## [What you are asked to do]
In the records that follow, find each line with "Vegan" and pull it out.

## [Listed records]
----

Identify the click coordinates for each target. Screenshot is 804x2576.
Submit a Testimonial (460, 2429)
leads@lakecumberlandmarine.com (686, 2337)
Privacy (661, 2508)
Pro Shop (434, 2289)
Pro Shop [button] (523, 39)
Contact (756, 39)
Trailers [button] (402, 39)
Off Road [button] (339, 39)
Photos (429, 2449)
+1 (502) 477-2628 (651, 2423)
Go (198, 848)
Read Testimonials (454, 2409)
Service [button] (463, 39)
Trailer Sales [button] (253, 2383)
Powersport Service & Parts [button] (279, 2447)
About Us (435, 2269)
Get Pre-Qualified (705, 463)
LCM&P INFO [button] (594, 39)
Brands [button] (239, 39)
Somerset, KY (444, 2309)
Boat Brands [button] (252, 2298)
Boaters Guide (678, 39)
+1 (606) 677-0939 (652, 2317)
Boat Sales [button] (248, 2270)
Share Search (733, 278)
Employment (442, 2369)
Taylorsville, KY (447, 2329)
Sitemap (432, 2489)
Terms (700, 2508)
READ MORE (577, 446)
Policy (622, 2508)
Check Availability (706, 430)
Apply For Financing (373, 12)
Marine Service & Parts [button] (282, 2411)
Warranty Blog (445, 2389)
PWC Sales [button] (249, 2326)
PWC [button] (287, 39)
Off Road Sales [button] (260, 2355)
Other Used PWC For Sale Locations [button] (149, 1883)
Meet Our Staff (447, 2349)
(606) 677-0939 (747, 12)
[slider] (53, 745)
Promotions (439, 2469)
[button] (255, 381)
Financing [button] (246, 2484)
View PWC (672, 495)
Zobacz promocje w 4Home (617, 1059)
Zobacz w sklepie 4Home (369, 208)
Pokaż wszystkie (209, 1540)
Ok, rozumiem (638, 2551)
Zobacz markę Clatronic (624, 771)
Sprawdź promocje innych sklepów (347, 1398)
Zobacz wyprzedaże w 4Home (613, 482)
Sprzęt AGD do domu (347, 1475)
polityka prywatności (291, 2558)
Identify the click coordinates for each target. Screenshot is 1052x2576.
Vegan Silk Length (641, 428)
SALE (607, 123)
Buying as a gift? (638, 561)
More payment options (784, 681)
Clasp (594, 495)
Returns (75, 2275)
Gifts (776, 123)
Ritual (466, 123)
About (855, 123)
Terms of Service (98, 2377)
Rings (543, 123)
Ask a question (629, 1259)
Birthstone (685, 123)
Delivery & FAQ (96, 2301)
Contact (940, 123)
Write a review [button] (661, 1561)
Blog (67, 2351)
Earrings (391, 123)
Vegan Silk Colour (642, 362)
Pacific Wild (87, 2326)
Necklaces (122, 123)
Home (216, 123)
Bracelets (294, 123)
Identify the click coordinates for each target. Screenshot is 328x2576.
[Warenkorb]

----

## [Output below]
Vegan Silk Length (641, 428)
Vegan Silk Colour (642, 362)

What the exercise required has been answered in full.